Peel Regional Police issue warning regarding the ongoing fraud pandemic
The police warn Peel Region residents of scammers posing as pizza delivery drivers—a newly reported fraud that joined the wave of scams in wake of the Covid-19 pandemic.

The Peel Regional Police is warning residents of scammers who are posing as food delivery drivers to steal banking information from point of sale transactions. The police are unable to confirm which delivery service is affected, but cautioned against any strangers claiming to be with a delivery service. Such scammers have been asking people to make a debit transaction, claiming not to accept cash payments. The transaction appears to be a typical debit transaction, but compromises the accounts of the card owner.

Such fraudulent behaviour is not a first for the region. The Canadian Anti-Fraud Center (CAFC) reported 83,697 cases of fraud in 2022 as of November 30, 2022. Canadians lost a total of $490 million to scammers in that same timeframe. This is a marked increase in comparison to 2021, where financial loss only totaled to $383 million.

In particular, online fraud is a growing issue. According to Chris Lynam, the director general of the National Cybercrime Co-ordination Unit, in 2021, over 70 per cent of fraud happened over the internet. These often occur as cases of phishing, where victims receive fraudulent emails that, when interacted with, can gather information about victims through downloaded viruses. 

The pandemic led to a sharp increase in fraud, several directly related to the Covid-19 virus, since fraudulent criminals often exploit public confusion and panic. The Government of Canada reported scams by third parties posing as government programs, such as phishing emails posing as the ArriveCAN app—an app created during the pandemic for travelers to detail their entry into the country. Many scams also targeted the Canada Emergency Response Benefit and Canada Emergency Student Benefit. The government states they will never reach out to Canadian citizens and residents through email or text about these benefits and that both programs are no longer running. 

Vaccines have also been a target for scams, with third parties selling unauthorized or phony Covid-19 vaccines online and at unauthorized locations. Only local public health authorities, working with the Canadian government and clinics, are approved to safely provide vaccines. These vaccine scams not only pose a threat to financial security, but also to public health. 

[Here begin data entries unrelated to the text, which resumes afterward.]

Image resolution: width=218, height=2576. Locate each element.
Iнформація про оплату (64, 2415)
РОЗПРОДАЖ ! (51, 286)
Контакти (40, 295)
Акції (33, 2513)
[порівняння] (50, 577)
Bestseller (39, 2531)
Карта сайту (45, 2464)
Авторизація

The CAFC suggests several precautions for individuals against fraud. For areas of cyber-security, it is important for users to be aware of fraudulent pop-up messages and phishing attacks. Pop-ups and emails often take the form of lottery winnings, video game advertisements, or pornographic websites. When faced with these messages, it is strongly advised to not click on anything or call any provided phone number, and to instead exit the tab or window.

Anti-virus software can also help protect against online scams, but it is best to have software updated by bringing devices to a local technician—giving others remote access to a device can also compromise one’s cyber-safety. In the same vein, it is important to refrain from sharing explicit photographs—fraudulent actors may approach social media users asking for such photos. Lastly, social accounts can be protected with strong passwords, multi-factor authentication, and chains of security questions. 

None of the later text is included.